→ Your task
Without pictures, return the lines from the one containing "Task: Open the Sunderland team link" through the last line of the data below, exactly.
Segment Open
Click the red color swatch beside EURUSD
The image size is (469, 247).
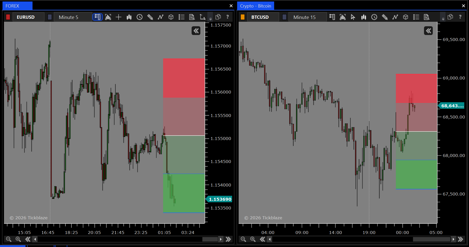[x=8, y=17]
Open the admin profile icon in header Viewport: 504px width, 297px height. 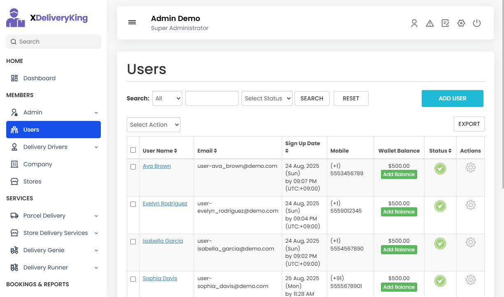pyautogui.click(x=414, y=23)
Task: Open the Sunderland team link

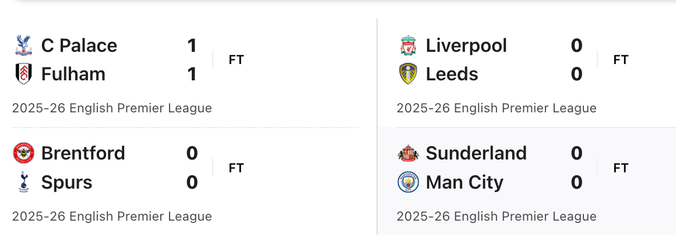Action: pos(476,153)
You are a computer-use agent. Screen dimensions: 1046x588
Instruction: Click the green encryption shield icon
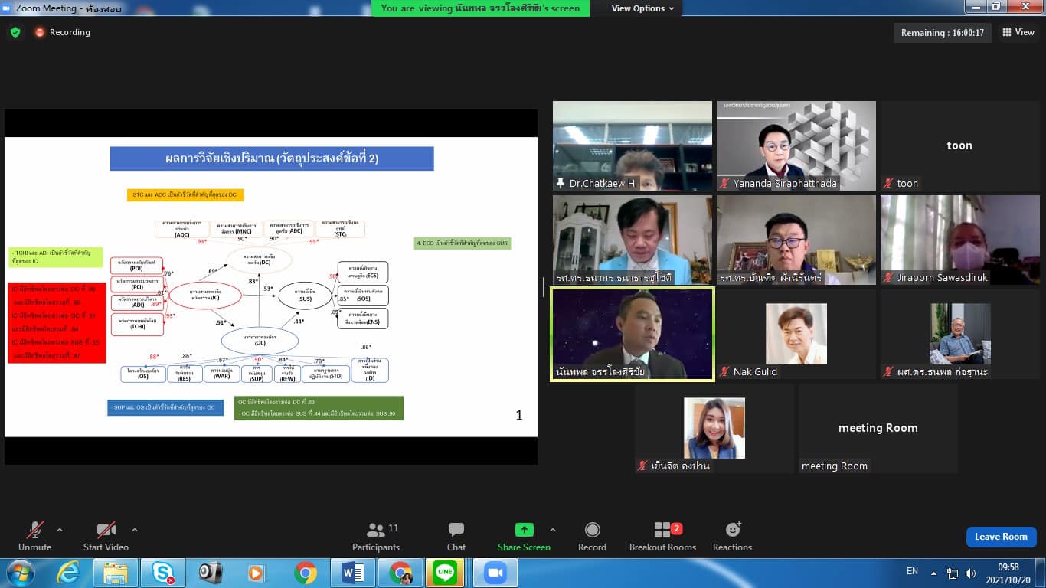coord(15,32)
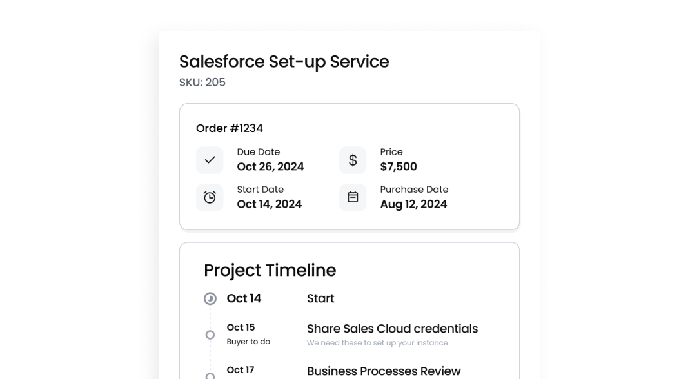Image resolution: width=699 pixels, height=379 pixels.
Task: Click the Order #1234 heading
Action: click(230, 128)
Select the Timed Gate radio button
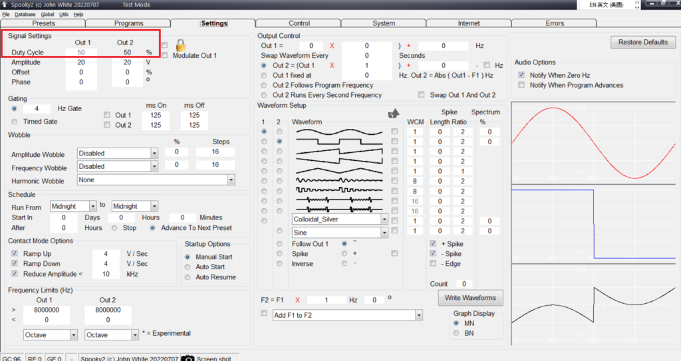 tap(15, 121)
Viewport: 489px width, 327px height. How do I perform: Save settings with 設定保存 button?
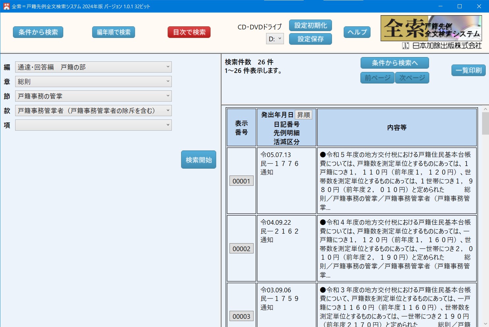[310, 39]
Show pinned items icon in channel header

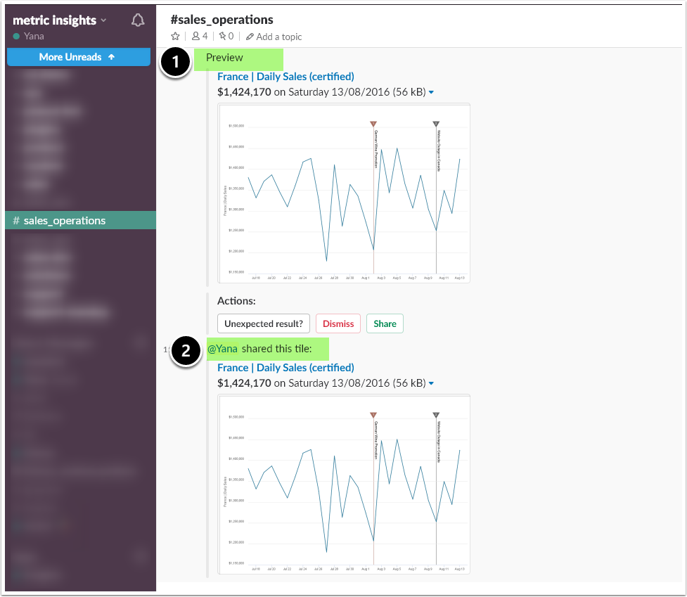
Segment Closed
→ Answer space
Task: Open the Sunderland team link

Action: pos(476,153)
You are a computer-use agent. Screen dimensions: 1046x588
Instruction: Click the green encryption shield icon
coord(15,32)
Image resolution: width=699 pixels, height=379 pixels.
Task: Click the Order #1234 heading
Action: click(230, 128)
Select the Timed Gate radio button
 tap(15, 121)
Viewport: 489px width, 327px height. How do I perform: Save settings with 設定保存 button?
[310, 39]
Show pinned items icon in channel header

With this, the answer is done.